▸ **Written problem**:
Swap "heading" for "label" in the data between the line holding "Where should I" and the line holding "(x=157, y=290)", inclusive. Return only those lines, otherwise unchanged and without the pictures.

▸ **Dataset extract**:
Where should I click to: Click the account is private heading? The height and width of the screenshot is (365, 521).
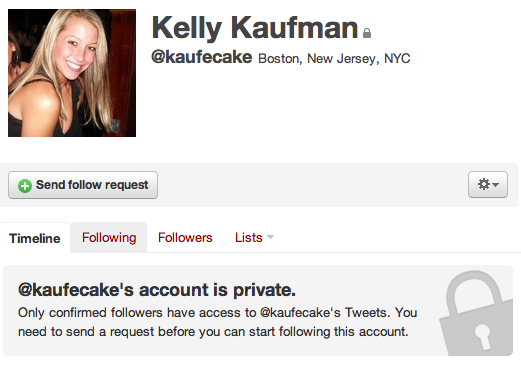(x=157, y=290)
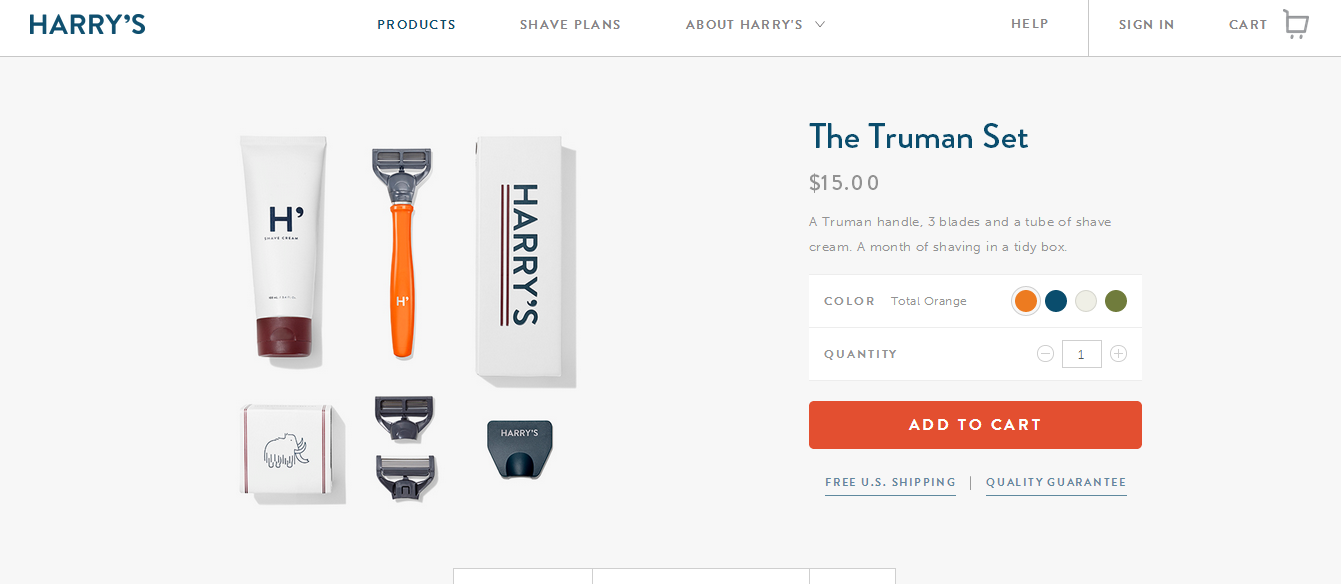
* * *
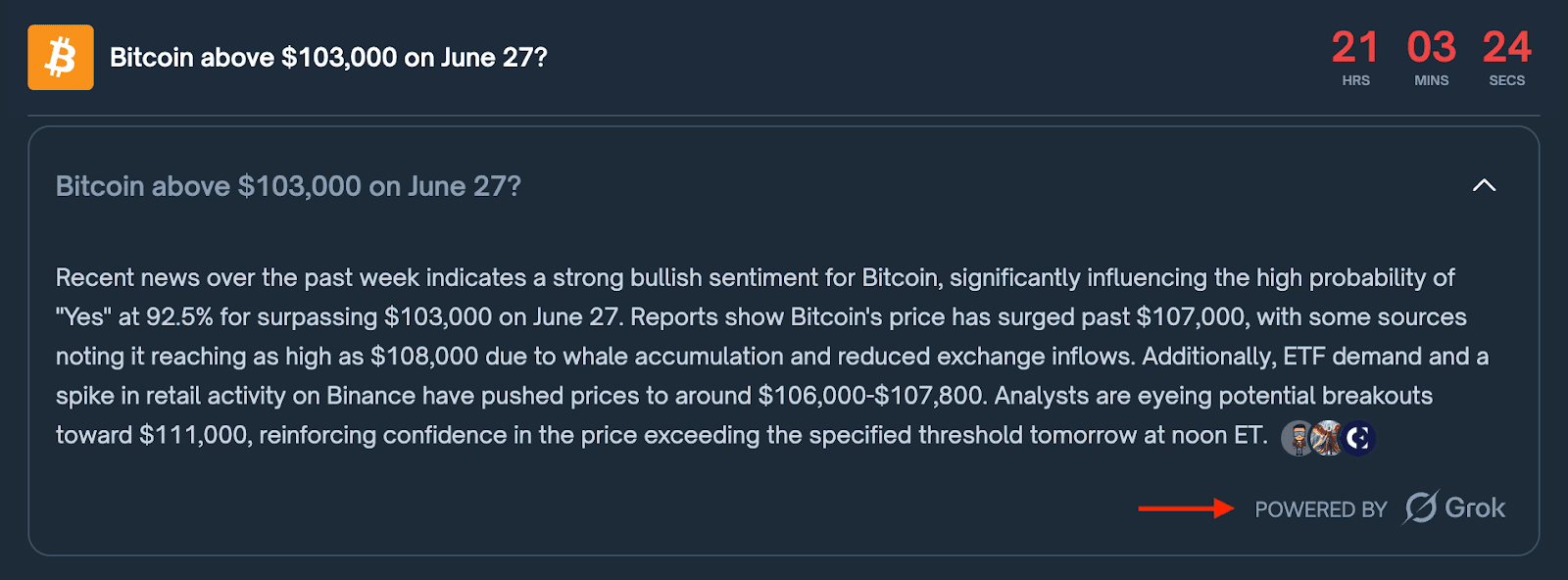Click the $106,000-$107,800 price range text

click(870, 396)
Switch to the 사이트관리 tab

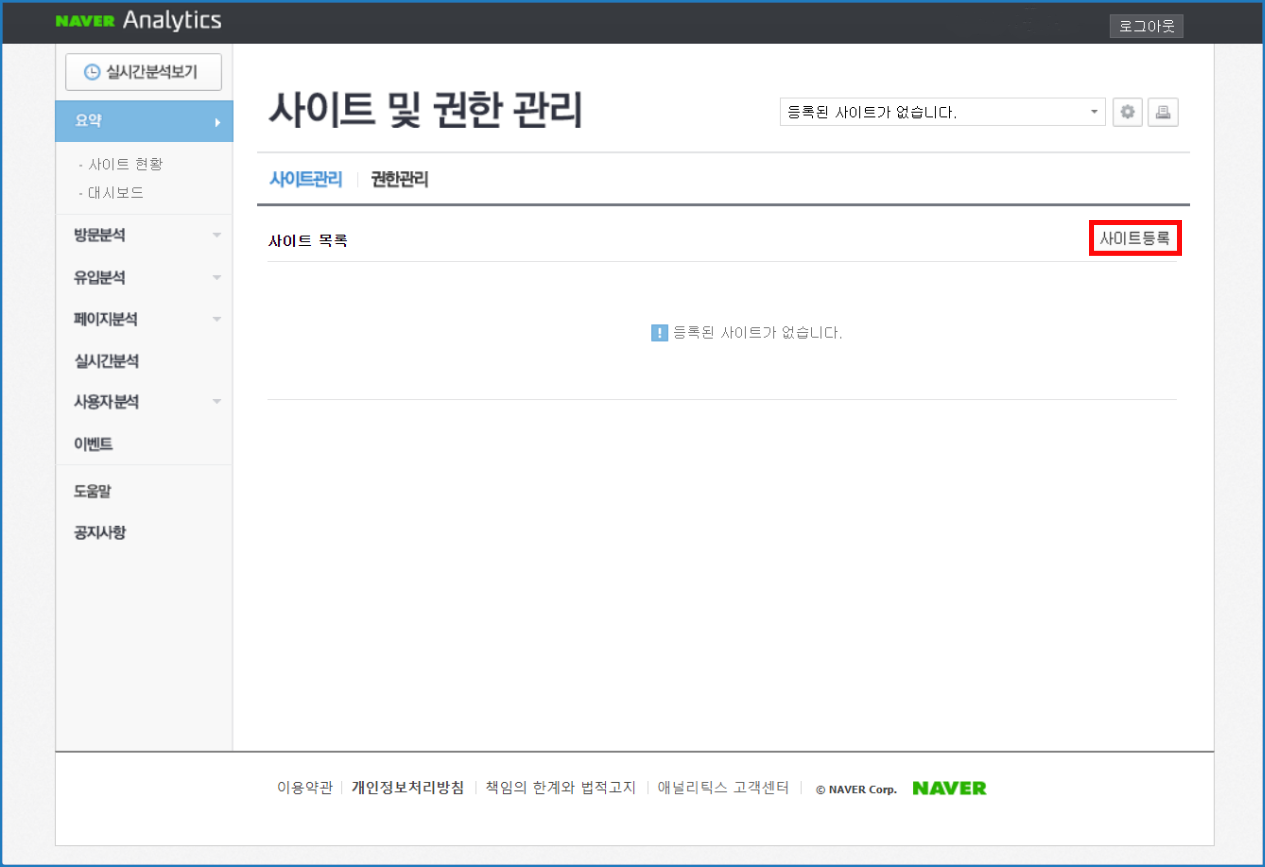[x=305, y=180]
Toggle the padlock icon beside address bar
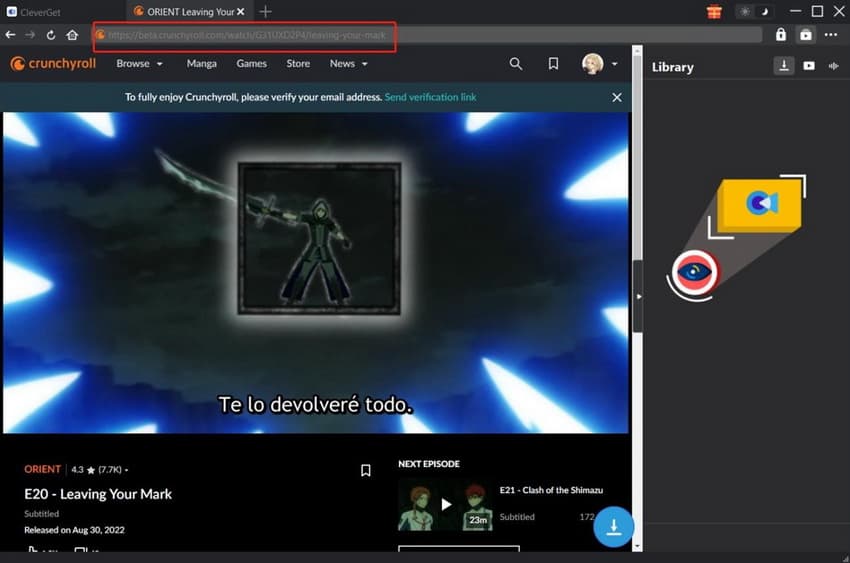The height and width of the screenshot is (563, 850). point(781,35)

▸ **Full response**:
Where should I click to: Click the account is private label? The height and width of the screenshot is (365, 521).
(x=157, y=290)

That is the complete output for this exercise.